El museo ha escogido arbitrariamente. El museo debe escribir sobre su fachada: “Aquí dentro se halla la más parcial de las documentaciones de las épocas pasadas. Que se sepa y se tenga cuidado”. En estas condiciones se restablece la verdad. Desearemos, entonces, hacer algo más que imitar las debilidades de ciertas gentes débiles de los siglos anteriores. Los museos son un medio de instruirse para los hombres inteligentes, así como la ciudad de Roma es una fecunda enseñanza para aquellos que tienen profundo conocimiento de su oficio.
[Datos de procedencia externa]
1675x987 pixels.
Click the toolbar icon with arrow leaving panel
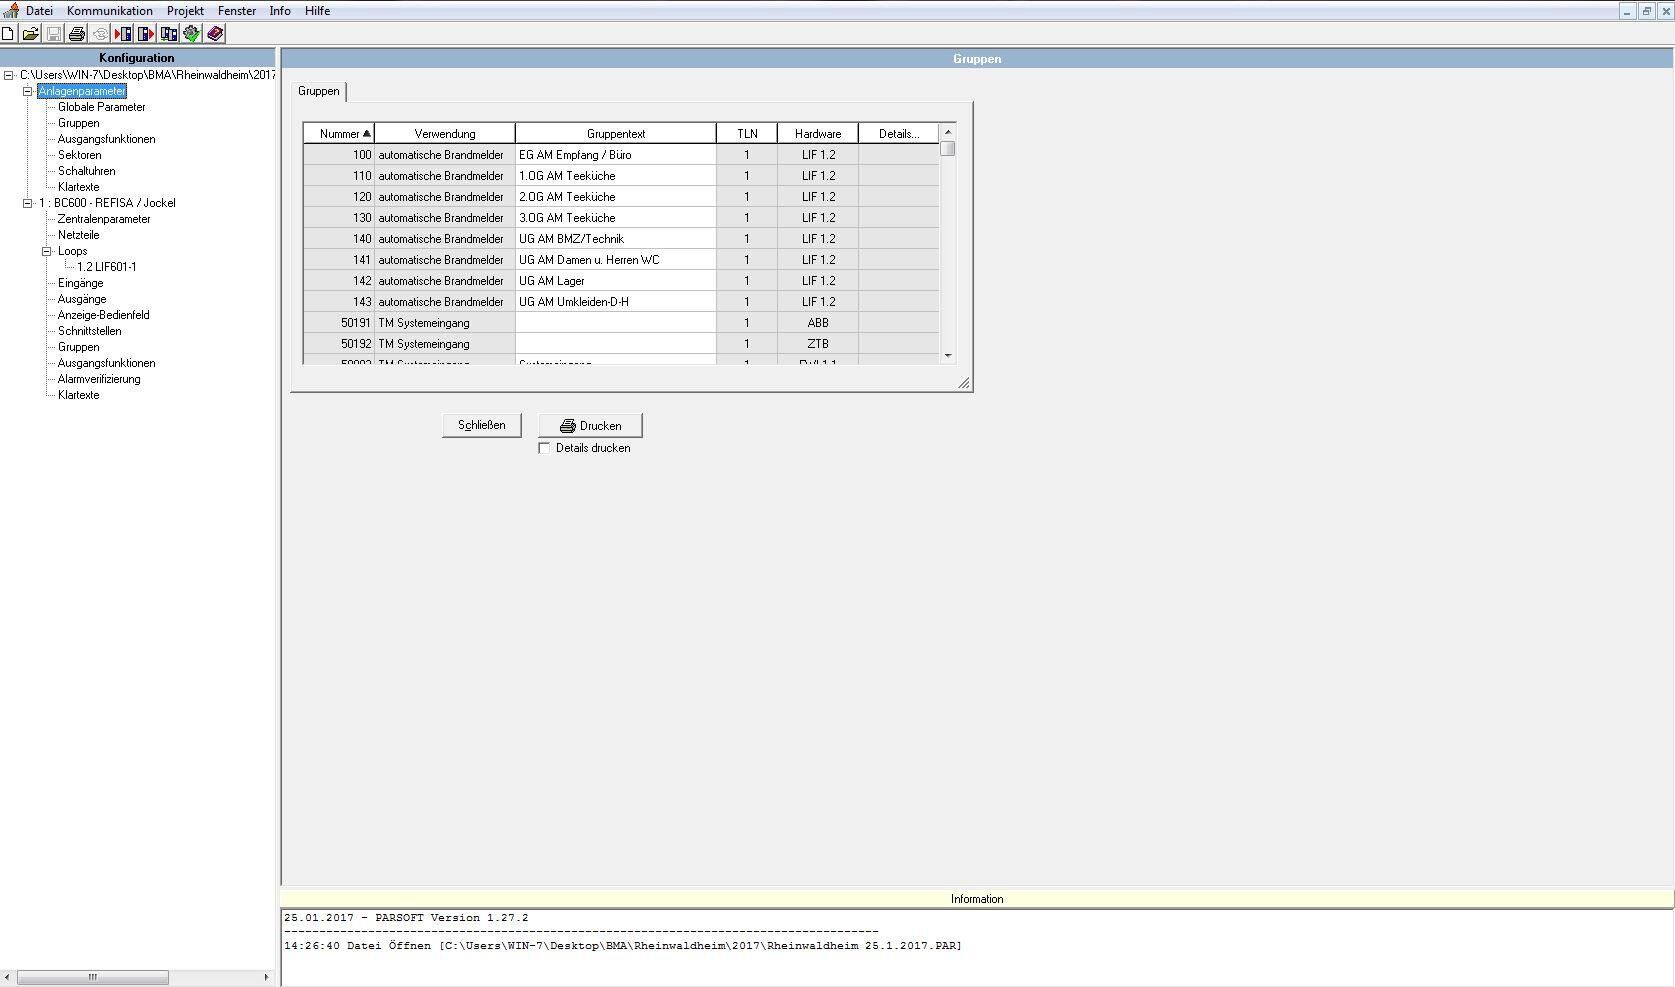coord(146,34)
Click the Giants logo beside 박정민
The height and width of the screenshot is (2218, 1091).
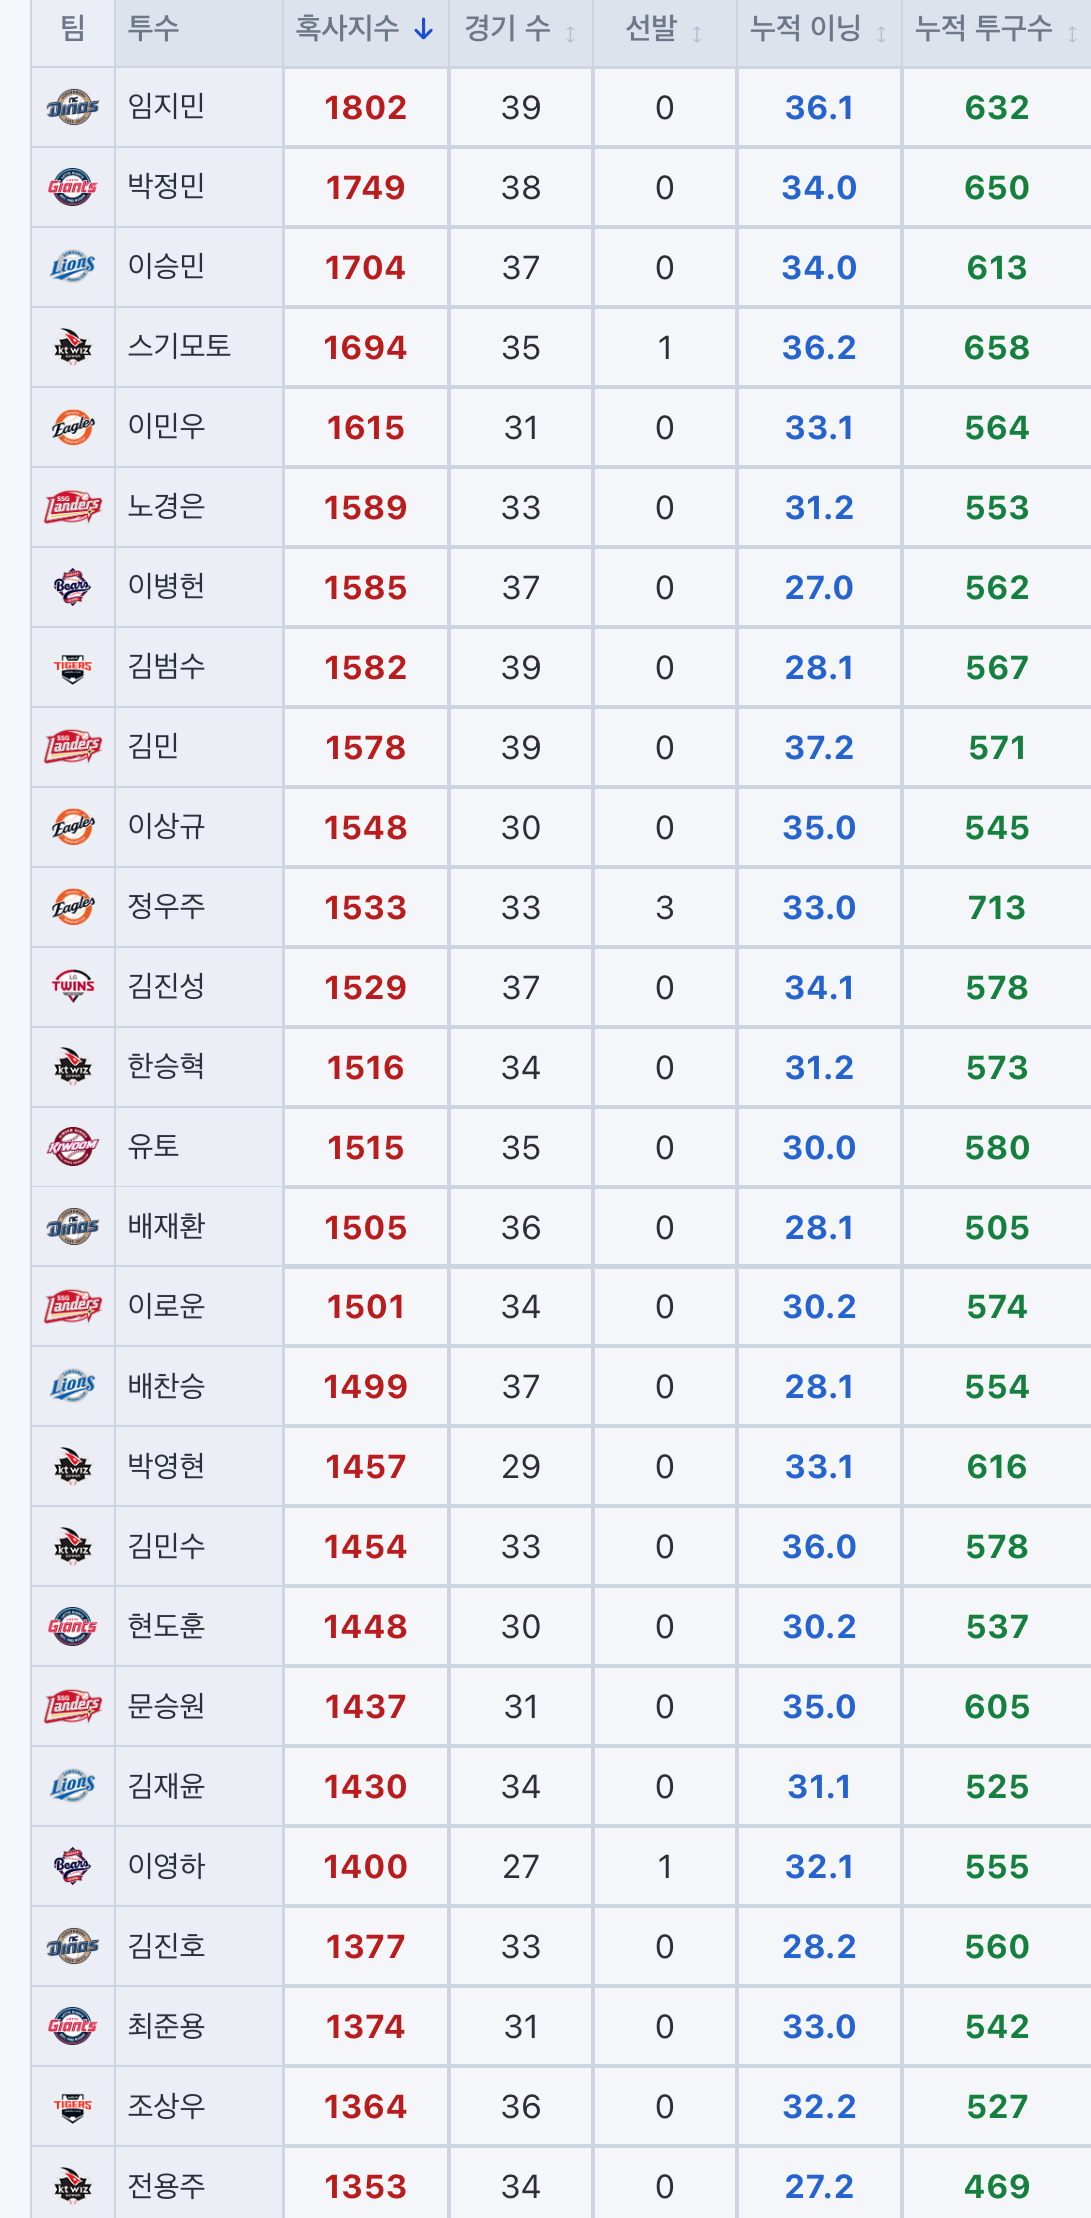pyautogui.click(x=73, y=186)
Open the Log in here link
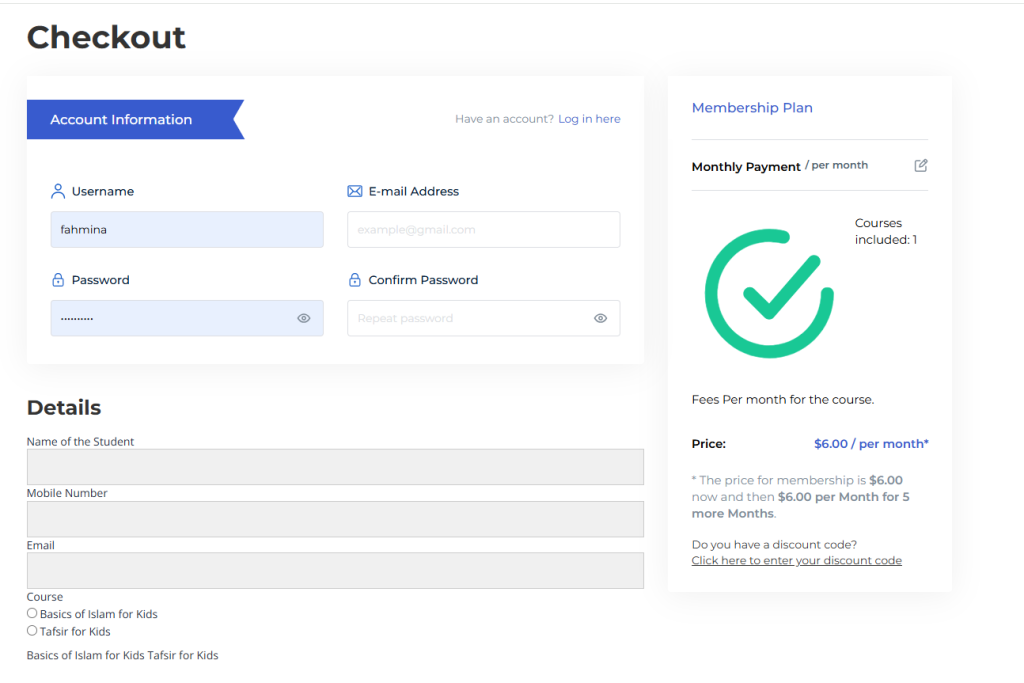This screenshot has width=1024, height=683. [589, 119]
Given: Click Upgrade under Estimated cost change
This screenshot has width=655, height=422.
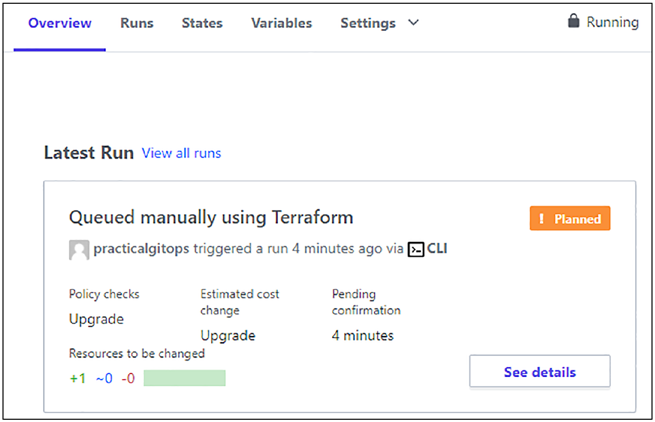Looking at the screenshot, I should pos(228,336).
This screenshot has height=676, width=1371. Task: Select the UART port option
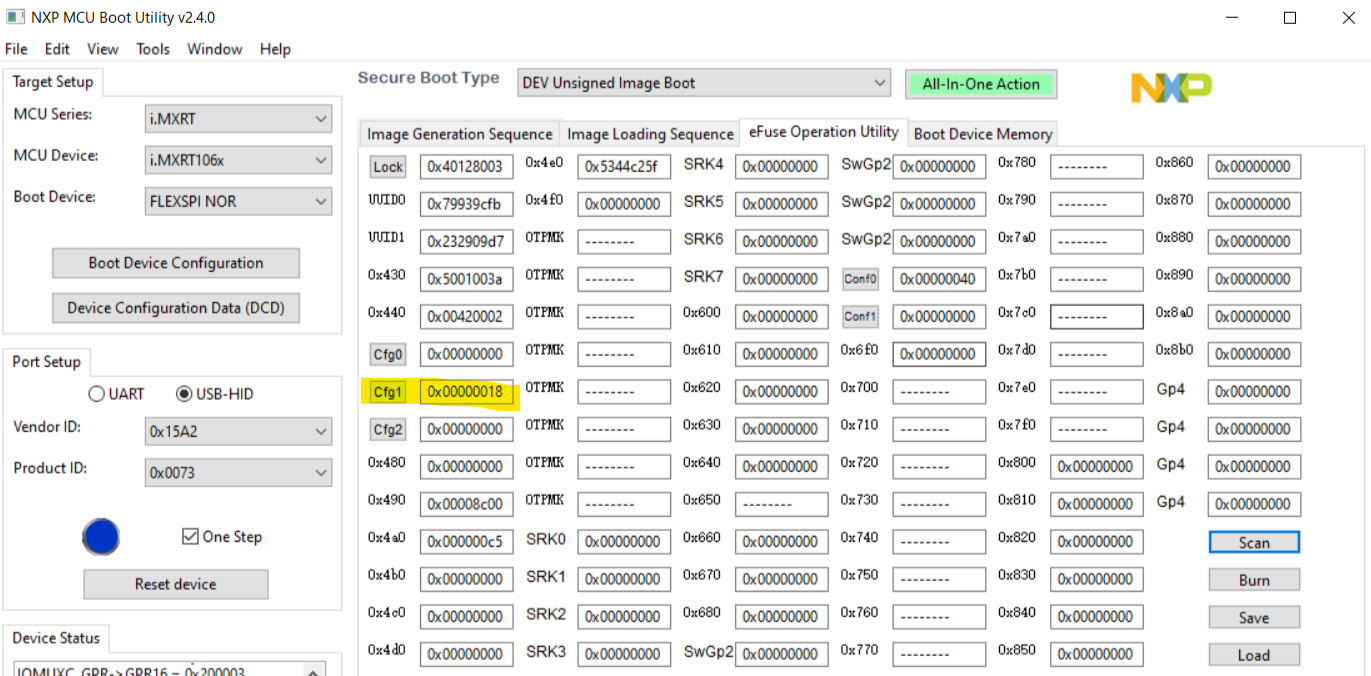pos(96,393)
El hombre desnudo no lleva chaleco bordado: desea pensar. El hombre desnudo es un ser normalmente condicionado que no necesita adornarse. Su mecánica es lógica. Quiere comprender el por qué de las cosas. Así se esclarece. No tiene prejuicios. No adora fetiches. No es coleccionador ni conservador de museos. Si le gusta instruirse es para armarse. Se arma para atacar la tarea del día. Si, a sus horas, le gusta mirar a su alrededor y tras sí, es para coger el por qué de las cosas.